Souvent, on leur coupait une main. Pour montrer aux autres qu’il faut travailler sérieusement pour les maîtres. A la longue, certains villages exemplaires devaient décourager ceux qui avaient des velléités de révolte. Un cas très précis pris dans un rapport de 1895 : un commissaire du district Loonga jw’Ekondaqui écrit qu’il a reçu un jour 1308 mains coupées. Les soldats devaient apporter autant de mains des morts que de balles qu’ils avaient tirées. S’ils n’avaient pas assez de mains, ils coupaient les mains des vivants.

Dans le même lieu et dans la même période, dans un même village, 956 personnes sur qui on a tiré, 200 personnes ont été faites prisonnières dont la moitié des enfants qui ont entre 4 et 10 ans en une journée. Ne pensez pas que ce fait est unique et tout à fait exceptionnel. Entre 1885 et 1925, la population du Congo a été diminuée de moitié.

Les nombreuses blessures de la colonisation ne sont pas encore guéries de nos jours. Quelle saignée pour l’Afrique ?
Mais, qui recrutaient (forçaient) tous les hommes et femmes pour faire les routes, pour construire les maisons et les chemins de fer, pour récolter le caoutchouc, et qui punissaient ceux qui n’exécutaient pas ou pire ceux qui se révoltaient ?

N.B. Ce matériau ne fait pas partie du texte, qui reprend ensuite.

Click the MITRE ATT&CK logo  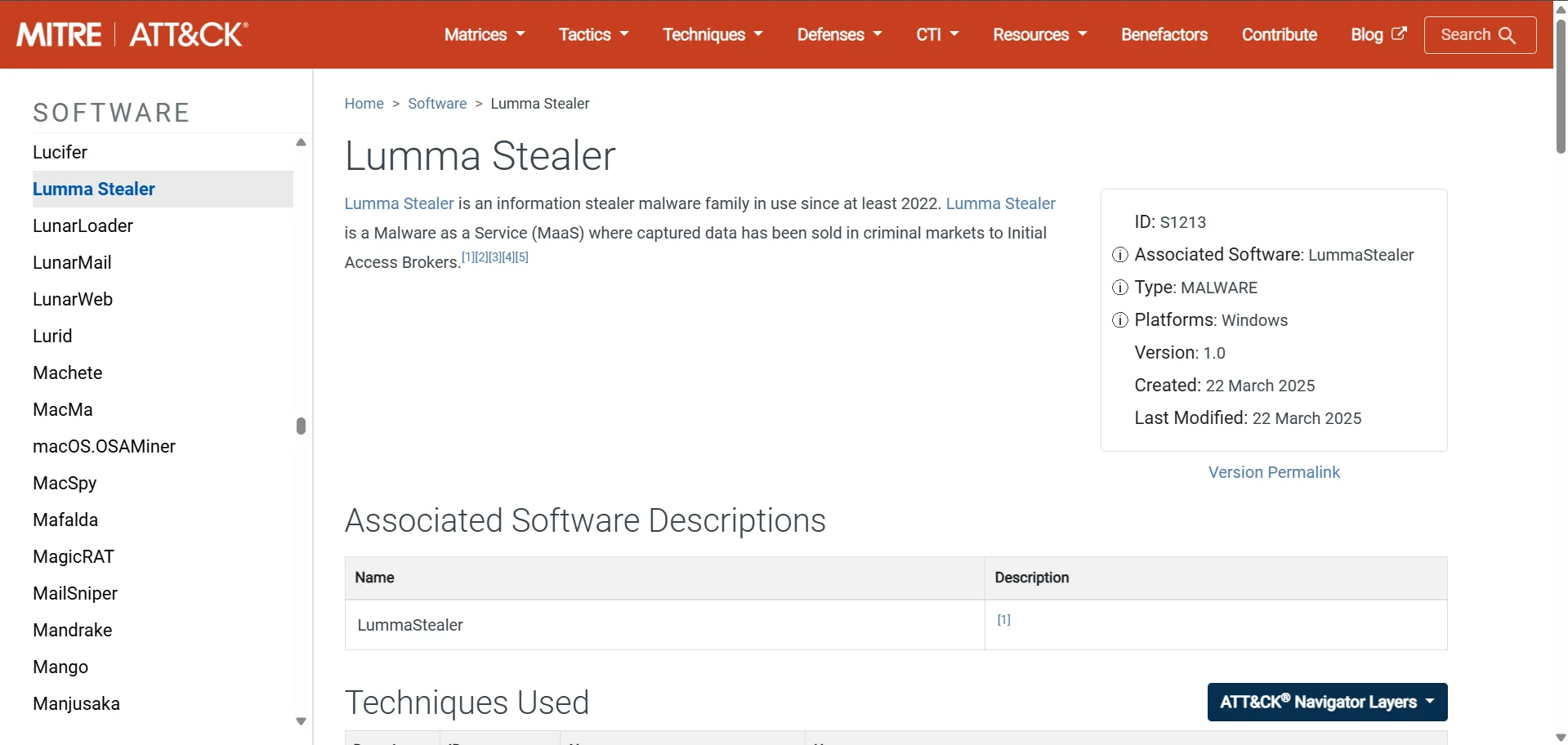pos(132,34)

Bien sûr, le colonisateur ordonnait le travail forcé et était souvent au courant des atrocités. Les officiers des soldats étaient en général encore des Blancs. Mais la plus grande partie des exécutants de ces atrocités, au moins 90%, étaient des Noirs. Mieux vaut reconnaître notre part de culpabilité pour ne plus répéter les mêmes fautes. Nous les Africains, nous étions en partie responsables de notre souffrance.

Sans l’aide des Noirs, les Blancs n’auraient jamais pu faire ce qu’ils ont fait. Je répète, ce sont les colonisateurs, ce sont les Blancs qui sont coupables du travail forcé, de toutes les atrocités du temps colonial. Mais je répète aussi que sans nos frères africains, les colonisateurs auraient été incapables de nous coloniser. Luttons contre tout ce qui fait souffrir les Burkinabè.

Bonne nouvelle : L’immunité des soldats américains devant le tribunal international n’a pas été prolongée par l’ONU.